There’s a clear reason why Holacracy has appeal. So many business leaders are autocratic and stifle innovation by allowing other bad managers to remain in place. Many organizations have layers of management that indeed crush innovation, as well as silos and fiefdoms that discourage alignment, communication, efficiency and, worse yet, diminish the focus on the most important priorities, starting with meeting customer needs.
 
That said, in the spirit of debate I will make a prediction I may later regret. Holacracy will fail at an organization as large as Zappos.com and is unlikely to catch on as a major movement for one basic reason: great leadership has been pivotal to accomplishment in all times and places. Almost no successful undertaking of merit that I know of has ever been accomplished without great leadership and organization based on division of labor. In fact, people often love great leaders. Great bosses make people feel like they want to come to work, or at least reduce the dread. They increase productivity by helping to keep people focused on goals, addressing issues as they pop, and providing at least temporary closure on controversies by taking responsibility for a decision.
 
The problem, in my view, is not the concept of having leaders or organizations broken into divisions; the problem is that we have many bad leaders who don’t understand how to inspire the entire organization, break down silos and fiefdoms by aligning everyone on a single clear mission, create an environment in which everyone can be heard by putting the right types of managers in place, and having active innovation strategies that reach out to everyone at every level.
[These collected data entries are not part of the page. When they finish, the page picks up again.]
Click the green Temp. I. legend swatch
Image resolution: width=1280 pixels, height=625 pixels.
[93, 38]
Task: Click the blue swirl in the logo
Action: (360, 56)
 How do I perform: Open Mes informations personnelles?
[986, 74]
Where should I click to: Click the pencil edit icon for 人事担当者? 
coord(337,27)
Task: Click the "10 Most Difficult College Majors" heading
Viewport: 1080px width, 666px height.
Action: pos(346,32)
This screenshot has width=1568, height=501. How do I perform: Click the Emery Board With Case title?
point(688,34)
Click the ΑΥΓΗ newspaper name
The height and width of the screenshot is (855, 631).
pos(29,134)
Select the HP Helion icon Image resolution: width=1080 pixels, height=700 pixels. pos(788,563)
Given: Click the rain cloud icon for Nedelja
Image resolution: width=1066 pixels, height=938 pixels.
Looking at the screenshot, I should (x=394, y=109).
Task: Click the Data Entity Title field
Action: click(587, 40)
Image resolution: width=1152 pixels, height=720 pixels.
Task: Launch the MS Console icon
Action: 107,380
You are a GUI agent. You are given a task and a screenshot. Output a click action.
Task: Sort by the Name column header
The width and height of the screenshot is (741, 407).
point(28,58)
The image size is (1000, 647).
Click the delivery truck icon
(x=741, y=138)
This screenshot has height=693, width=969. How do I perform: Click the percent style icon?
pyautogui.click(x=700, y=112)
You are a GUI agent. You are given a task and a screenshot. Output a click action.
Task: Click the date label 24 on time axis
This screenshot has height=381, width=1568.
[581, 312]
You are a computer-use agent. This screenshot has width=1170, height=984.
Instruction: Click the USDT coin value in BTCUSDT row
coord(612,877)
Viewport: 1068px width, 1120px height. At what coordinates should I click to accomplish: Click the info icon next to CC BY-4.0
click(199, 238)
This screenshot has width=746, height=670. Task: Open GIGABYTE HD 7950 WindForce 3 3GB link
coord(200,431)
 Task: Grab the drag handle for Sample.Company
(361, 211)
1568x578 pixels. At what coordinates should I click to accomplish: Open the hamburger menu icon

Before I’m convinced, I would personally like to see examples of successful athletic teams, businesses or other organizations that have rapidly accomplished great goals without managers or coaches, or evidence from experiments at Zappos.com or other large companies where such a strategy has worked.
 
It seems to me that concepts such as Enterprise Engagement that seek to reform capitalism by drawing upon all that is successful in it will be better suited to help organizations make the change from being process- to people-oriented than concepts that require a radical organizational overhaul.
 
But we should all applaud the creators of this concept and be grateful to those willing to try it, because this is the sort of leadership we need to harvest the full benefits of capitalism.
Earn Big $ In EEA Referral Program
Enterprise Engagement Resources
Committed to Stakeholder Capitalism   Refer, Rate, Suggest & Earn
Engagement Solutions

EGR

Incentco: The No. 1 Suite of Engagement Technologies.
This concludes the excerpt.